• SUPPLIED RECORDS:
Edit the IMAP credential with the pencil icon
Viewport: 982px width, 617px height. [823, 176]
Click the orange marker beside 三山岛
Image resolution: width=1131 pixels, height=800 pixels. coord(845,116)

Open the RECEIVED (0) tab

• WRITTEN TASK: Arrange all of the data above as a numbered list, leaving out blank lines.

• FINISHED EXERCISE:
1. Edit the IMAP credential with the pencil icon
2. Viewport: 982px width, 617px height. [823, 176]
3. Click the orange marker beside 三山岛
4. Image resolution: width=1131 pixels, height=800 pixels. coord(845,116)
5. Open the RECEIVED (0) tab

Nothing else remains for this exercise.